What you have to do
Every line of the records that holds the word "menu" should be copied out.

Records contained in a dataset:
★ ★ ★ ★ ★ ★ ★

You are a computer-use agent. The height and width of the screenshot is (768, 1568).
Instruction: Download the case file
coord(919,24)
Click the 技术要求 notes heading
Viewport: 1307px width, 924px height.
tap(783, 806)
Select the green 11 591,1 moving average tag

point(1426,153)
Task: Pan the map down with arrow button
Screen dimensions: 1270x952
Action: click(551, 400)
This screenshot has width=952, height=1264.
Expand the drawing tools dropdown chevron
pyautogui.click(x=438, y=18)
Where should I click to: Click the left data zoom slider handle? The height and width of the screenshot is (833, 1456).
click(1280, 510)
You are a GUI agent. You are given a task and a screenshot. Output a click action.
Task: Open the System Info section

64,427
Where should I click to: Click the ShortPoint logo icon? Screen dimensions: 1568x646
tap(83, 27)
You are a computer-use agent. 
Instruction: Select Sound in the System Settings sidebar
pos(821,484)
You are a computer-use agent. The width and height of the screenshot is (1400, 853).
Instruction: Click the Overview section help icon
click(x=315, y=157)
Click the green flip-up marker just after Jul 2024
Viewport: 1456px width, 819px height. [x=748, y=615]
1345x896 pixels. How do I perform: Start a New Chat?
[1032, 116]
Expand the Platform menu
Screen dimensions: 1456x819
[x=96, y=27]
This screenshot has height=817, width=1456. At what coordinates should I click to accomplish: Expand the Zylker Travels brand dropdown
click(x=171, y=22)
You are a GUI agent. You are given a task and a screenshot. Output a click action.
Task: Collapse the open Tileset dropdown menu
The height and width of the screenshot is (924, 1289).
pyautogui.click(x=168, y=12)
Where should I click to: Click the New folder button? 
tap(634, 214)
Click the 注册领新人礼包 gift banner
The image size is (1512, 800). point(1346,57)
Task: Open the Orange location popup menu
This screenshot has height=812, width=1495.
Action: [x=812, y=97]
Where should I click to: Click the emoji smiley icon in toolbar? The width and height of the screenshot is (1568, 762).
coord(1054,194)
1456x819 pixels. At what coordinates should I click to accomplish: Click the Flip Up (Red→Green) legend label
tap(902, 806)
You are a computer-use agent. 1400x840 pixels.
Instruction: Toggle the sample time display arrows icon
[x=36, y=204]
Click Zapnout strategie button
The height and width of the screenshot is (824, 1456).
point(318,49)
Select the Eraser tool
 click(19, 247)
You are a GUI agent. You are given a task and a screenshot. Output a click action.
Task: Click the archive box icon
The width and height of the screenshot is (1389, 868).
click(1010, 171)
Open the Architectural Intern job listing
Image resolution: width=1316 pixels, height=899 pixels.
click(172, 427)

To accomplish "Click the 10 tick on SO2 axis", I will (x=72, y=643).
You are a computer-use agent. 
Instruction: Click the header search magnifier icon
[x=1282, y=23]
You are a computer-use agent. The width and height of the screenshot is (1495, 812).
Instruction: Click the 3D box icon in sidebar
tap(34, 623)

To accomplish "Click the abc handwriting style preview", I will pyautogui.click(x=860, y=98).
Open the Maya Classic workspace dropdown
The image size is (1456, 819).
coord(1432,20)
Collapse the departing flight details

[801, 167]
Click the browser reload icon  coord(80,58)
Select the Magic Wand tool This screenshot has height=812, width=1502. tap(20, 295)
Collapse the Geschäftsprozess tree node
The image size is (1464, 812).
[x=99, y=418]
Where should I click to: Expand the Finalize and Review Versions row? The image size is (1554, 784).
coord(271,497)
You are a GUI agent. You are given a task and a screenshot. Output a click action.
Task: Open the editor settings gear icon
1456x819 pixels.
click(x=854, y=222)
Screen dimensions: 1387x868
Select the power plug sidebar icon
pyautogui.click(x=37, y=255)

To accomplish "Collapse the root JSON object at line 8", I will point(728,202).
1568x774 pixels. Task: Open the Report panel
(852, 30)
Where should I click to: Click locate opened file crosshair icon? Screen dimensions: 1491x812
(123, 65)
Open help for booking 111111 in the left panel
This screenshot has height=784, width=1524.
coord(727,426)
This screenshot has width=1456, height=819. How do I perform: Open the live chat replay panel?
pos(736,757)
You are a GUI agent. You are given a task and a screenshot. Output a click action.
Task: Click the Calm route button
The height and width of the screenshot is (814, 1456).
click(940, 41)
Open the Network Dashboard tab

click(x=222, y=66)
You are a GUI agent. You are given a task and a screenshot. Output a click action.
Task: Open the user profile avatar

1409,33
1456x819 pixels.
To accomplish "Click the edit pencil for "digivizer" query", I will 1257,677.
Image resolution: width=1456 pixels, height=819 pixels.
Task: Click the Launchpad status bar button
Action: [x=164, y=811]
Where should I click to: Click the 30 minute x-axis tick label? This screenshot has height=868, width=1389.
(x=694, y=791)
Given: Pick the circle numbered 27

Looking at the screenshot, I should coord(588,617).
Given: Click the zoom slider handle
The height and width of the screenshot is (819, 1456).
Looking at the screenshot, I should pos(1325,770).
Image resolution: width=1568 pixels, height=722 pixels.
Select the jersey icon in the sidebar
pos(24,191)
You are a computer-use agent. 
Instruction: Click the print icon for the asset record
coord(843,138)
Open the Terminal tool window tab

★ ★ ★ ★ ★ ★ ★

Result below
Expand the Platform menu
Task: Collapse the open Tileset dropdown menu
Task: Open the Orange location popup menu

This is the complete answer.